Ротмистр отбрасывает пилочку, разглядывает, отставив от себя руку, почищенные ногти и внезапно взглядывает на Синявского. Взглядывает остро, угрожающе и жестоко:
-- Четыре месяца, Синявский, вы на свободе. Четыре месяца вы сообщаете только то, что мы сами знаем из наблюдения и по сводкам. За это время вы не дали мне ни одного нового человека, ни одного замечательного факта. Значит, вы или сами ничего не знаете и не умеете узнавать, или же не желаете нам сообщать. Не же-ла-е-те...
Ротмистр хватает со стола замшевую щеточку и потрясает ею в воздухе.
-- А если так, -- цедит он сквозь зубы, -- ежели вы не желаете давать интересных материалов, то вы нам не нужны. Не нужны!..
Стены зыблются вокруг Синявского. Запахи мутят его. Ротмистр разглядывает его с ног до головы, словно в первый раз видит его по-настоящему и, сладко улыбаясь, почти ласково продолжает:
-- А знаете, что мы делаем с теми, кто нам не нужен?
Синявский не знает, но весь сжимается в холодном предчувствии.
-- Мы возвращаем их туда, откуда взяли. И еще...
Ротмистр прищуривает глаз и покачивает головой.
-- И еще... мы перестаем делать секрет из того, какие показания нам давали эти неоправдавшие себя милостивые государи. Вот... Поняли?.. Ну, можете пока идти. Да поразмыслите над тем, что я вам сказал... Всего хорошего!..
Ковры, картины и фотографии пляшут вокруг Синявского, и он сквозь какую-то мглу находит путь к дверям. Сквозь мглу слышит он это:
-- Всего хорошего!..
XII.
Высокий, бритый, как актер, человек, Жорж вышел из дверей, ступил с двух ступенек на тротуар, остро оглянул улицу и пошел.
Он шел спокойно, походкой не торопящегося человека. Но он уже успел увидеть метнувшегося вдали при его появлении человека. Он увидел его и отметил для себя преднамеренность этой встречи. Держа одну руку в кармане пиджака, другой делая короткие и сильные взмахи в такт легкой упругой походке, он шел, не ускоряя шага. Но ближайший переулок, который был впереди, и в котором, знал он, есть проходной двор, был его внезапно обдуманной целью. Он был уже в пяти шагах от переулка и в это время заметил, что замеченный им человек пошел к нему наперерез, нисколько не скрываясь, на что-то, видимо, решившись. Жорж ускорил шаг, быстро дошел до угла, оглянулся и убедился, что прохожих в переулке нет. Заворачивая за угол, столкнулся он с проследовавшим его человеком. Столкнулся лицом к лицу. Плотный коренастый человек в темных очках протянул руку, схватил Жоржа. В это время за углом трелью рассыпался свисток. Жорж, не вынимая левой руки из кармана, правой ударил человека в очках по плечу, оттолкнул его и побежал к проходному двору. Не оглядываясь, бежал он и слышал за собой топот погони, свистки, крики.

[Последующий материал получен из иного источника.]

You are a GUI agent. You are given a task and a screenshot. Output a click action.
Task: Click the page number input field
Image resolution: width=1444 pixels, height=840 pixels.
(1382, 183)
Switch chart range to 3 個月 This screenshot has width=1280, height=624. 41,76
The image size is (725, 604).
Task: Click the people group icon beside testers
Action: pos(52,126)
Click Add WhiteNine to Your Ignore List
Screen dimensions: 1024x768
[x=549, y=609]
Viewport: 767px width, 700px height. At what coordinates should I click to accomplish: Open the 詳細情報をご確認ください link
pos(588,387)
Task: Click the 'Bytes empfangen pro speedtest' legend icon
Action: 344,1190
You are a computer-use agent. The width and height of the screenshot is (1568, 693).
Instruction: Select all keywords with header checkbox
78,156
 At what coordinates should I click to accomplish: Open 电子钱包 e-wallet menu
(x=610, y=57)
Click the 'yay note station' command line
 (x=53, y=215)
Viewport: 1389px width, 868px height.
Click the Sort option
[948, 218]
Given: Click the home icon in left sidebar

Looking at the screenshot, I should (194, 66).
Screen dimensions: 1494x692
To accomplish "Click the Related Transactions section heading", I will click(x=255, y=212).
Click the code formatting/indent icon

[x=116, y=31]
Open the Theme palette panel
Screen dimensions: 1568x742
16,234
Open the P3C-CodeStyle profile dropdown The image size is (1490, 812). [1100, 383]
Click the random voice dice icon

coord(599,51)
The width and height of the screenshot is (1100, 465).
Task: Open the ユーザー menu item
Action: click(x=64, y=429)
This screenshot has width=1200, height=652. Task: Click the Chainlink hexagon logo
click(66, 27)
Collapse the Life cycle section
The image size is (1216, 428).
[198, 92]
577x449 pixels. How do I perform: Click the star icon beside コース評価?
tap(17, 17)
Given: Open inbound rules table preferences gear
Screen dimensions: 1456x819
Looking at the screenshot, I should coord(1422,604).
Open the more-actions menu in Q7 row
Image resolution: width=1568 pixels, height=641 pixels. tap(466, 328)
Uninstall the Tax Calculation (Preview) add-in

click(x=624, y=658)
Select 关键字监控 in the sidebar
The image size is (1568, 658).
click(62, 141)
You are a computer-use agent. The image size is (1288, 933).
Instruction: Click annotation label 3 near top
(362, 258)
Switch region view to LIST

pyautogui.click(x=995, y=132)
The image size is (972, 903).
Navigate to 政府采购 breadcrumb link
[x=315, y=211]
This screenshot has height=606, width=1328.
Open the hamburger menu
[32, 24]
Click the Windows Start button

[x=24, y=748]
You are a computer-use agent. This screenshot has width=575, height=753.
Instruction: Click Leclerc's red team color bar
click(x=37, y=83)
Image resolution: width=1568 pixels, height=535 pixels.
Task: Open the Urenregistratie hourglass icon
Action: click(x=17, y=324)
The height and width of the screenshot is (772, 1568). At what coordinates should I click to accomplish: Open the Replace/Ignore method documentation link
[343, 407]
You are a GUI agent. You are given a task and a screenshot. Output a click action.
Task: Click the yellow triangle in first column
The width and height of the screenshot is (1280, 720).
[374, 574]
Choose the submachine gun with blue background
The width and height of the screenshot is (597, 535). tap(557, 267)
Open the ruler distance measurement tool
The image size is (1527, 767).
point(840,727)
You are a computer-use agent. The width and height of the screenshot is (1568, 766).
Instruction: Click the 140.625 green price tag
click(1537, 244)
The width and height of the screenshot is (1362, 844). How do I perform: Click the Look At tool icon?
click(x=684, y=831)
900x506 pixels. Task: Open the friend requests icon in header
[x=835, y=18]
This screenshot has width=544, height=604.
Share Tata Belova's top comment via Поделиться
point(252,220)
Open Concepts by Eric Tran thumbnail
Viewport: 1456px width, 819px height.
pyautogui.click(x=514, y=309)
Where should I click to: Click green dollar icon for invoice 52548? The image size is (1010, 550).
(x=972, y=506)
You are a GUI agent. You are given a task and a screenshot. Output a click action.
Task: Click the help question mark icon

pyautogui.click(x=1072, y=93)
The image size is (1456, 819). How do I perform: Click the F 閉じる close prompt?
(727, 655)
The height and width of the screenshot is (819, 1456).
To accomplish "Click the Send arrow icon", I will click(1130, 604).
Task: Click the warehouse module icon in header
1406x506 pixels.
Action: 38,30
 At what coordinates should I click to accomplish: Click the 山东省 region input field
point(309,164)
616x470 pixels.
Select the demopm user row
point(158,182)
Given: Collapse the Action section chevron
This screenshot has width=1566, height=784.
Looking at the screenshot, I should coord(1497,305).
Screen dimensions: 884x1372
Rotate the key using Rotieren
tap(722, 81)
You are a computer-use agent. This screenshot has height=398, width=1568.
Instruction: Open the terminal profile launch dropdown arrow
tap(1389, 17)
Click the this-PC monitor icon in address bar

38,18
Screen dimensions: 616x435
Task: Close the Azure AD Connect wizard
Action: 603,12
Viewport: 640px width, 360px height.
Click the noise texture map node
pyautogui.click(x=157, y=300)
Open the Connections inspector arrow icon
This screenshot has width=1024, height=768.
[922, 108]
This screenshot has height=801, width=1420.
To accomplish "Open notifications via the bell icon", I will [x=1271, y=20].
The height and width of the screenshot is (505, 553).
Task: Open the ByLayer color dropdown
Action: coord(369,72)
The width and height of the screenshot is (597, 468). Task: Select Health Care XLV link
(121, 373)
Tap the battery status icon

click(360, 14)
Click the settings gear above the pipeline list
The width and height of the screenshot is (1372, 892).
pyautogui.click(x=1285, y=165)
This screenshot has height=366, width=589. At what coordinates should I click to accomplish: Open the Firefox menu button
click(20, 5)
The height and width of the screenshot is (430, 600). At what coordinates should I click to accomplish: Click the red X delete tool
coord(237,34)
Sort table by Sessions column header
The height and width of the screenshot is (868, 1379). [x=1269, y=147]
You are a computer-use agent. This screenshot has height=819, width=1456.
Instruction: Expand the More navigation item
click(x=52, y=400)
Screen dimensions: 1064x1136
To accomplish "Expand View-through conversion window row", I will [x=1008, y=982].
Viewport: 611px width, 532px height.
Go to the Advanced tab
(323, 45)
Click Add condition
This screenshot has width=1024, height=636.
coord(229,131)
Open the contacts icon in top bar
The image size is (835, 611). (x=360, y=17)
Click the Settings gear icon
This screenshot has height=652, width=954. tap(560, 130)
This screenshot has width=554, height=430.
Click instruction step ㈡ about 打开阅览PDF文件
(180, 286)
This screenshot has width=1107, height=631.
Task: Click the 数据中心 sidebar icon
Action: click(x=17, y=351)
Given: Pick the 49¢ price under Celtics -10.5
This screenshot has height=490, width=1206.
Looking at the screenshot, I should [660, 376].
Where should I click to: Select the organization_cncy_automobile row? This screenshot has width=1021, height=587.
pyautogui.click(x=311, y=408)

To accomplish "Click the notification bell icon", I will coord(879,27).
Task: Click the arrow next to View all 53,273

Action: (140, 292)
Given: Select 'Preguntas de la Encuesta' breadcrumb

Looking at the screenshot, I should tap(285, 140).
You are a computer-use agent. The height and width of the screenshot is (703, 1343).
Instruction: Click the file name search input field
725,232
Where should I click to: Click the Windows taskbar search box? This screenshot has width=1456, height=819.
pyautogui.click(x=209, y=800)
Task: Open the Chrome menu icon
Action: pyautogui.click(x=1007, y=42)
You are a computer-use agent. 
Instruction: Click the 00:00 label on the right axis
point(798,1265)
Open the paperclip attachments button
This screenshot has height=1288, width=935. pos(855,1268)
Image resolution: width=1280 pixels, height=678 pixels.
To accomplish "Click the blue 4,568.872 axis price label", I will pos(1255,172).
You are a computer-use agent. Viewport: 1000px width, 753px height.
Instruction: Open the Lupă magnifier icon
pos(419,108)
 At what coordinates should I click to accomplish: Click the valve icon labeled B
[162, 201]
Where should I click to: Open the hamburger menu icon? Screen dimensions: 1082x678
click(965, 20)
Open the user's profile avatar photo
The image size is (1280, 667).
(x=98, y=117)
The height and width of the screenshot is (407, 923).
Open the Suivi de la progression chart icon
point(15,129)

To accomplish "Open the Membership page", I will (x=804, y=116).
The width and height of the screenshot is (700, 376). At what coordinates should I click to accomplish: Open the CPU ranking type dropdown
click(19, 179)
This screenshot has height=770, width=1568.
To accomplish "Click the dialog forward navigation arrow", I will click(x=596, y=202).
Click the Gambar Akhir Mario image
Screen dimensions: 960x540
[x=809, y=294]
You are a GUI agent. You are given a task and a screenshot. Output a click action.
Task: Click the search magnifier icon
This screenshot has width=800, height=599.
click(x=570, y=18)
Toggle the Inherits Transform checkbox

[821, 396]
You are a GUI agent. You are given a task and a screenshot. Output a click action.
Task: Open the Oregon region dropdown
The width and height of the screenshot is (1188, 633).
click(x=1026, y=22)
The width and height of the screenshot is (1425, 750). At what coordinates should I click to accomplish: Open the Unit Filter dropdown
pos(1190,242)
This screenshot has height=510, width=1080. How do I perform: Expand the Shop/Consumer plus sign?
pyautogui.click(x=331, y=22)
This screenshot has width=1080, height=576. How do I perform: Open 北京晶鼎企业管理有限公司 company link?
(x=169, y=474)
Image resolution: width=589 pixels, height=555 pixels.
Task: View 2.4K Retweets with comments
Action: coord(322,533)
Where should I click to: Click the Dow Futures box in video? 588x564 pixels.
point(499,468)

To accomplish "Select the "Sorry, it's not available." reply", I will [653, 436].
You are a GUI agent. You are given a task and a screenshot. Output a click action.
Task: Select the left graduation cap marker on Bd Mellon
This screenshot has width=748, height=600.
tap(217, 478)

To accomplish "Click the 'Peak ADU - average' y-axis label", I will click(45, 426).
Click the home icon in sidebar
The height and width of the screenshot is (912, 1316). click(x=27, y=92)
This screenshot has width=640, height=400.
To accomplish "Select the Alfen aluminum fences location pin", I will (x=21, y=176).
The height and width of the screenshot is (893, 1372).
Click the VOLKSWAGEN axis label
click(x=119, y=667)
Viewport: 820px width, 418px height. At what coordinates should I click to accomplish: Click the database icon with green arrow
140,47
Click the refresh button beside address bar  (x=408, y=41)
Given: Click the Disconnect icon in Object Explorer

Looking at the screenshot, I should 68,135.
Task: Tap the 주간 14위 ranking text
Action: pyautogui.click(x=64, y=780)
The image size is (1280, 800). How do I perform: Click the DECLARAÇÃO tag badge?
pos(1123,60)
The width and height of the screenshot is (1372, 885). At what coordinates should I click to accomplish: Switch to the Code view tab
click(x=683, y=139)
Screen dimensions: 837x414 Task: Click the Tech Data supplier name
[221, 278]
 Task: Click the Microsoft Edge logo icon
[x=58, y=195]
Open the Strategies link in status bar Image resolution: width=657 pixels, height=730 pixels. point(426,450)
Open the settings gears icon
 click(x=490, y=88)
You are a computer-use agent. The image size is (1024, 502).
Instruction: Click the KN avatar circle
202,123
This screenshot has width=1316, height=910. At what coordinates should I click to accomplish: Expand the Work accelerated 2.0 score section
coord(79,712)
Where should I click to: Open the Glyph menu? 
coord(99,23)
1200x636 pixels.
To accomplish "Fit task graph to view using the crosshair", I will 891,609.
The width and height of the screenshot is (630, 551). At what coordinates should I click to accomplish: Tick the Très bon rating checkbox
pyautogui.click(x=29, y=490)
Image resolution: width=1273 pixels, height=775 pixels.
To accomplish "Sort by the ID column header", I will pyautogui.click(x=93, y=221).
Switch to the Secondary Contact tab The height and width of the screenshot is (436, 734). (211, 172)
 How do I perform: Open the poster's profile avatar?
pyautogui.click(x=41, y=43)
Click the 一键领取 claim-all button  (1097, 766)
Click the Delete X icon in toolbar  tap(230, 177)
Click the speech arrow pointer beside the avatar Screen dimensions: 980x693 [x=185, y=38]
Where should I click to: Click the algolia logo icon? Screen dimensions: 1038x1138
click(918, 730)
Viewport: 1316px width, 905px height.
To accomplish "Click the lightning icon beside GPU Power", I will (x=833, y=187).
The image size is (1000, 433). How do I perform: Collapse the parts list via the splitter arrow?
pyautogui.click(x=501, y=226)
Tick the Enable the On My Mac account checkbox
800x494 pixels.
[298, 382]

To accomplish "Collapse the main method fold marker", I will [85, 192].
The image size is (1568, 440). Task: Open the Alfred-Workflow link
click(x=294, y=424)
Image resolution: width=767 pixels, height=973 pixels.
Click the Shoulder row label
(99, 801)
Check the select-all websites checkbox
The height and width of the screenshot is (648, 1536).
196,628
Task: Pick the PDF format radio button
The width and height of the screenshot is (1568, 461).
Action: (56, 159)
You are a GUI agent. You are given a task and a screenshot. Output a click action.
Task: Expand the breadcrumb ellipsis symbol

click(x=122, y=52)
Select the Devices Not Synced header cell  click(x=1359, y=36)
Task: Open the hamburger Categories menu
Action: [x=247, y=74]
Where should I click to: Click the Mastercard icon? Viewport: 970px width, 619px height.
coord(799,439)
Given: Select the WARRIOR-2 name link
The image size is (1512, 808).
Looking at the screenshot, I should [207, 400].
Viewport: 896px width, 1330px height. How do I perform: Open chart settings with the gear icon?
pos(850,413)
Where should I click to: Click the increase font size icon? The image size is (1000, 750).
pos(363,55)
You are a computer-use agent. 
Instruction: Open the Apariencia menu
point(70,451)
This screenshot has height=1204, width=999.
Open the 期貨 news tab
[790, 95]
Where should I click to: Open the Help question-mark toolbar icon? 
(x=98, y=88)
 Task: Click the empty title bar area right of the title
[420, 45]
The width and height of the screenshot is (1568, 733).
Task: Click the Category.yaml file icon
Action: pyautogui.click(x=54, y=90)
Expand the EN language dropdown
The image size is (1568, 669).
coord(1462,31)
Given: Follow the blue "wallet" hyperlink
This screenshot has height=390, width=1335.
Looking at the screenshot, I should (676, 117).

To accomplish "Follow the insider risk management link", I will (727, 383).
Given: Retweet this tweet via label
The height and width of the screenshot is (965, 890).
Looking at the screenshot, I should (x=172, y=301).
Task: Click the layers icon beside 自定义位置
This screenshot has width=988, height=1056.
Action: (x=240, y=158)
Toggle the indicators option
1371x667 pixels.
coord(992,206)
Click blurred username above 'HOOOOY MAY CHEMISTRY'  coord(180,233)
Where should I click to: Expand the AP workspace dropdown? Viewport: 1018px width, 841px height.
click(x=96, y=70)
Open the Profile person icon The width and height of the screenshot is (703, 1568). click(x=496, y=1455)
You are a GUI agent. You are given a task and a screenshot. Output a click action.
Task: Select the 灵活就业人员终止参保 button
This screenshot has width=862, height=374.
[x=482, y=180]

Добежав до наружной калитки, Жорж стремительно распахнул ее и кинулся в противоположный конец двора, где были ворота, выходившие на другую улицу. Он успешно добежал до ворот, миновал их, выскочил на улицу и здесь столкнулся с неподвижным постовым городовым. Городовой равнодушно взглянул на Жоржа, но сразу что-то заподозрил, забеспокоился, двинулся ему навстречу. Жорж поймал встревоженный и подозрительный взгляд полицейского, взгляд куда-то поверх своей головы. И тут только Жорж почувствовал, что потерял свою шляпу, когда ударил шпика. Двинувшись прямо на городового, он, запыхавшись, спросил:
-- Куда он пробежал?
-- Кто?
-- Да вот высокий человек из этой калитки... Мы потеряли его.
-- Не видал. Не заметил.
-- Ах! Как же так!? -- на ходу кинул Жорж и побежал вдоль улицы. -- Ведь тут он пробежал!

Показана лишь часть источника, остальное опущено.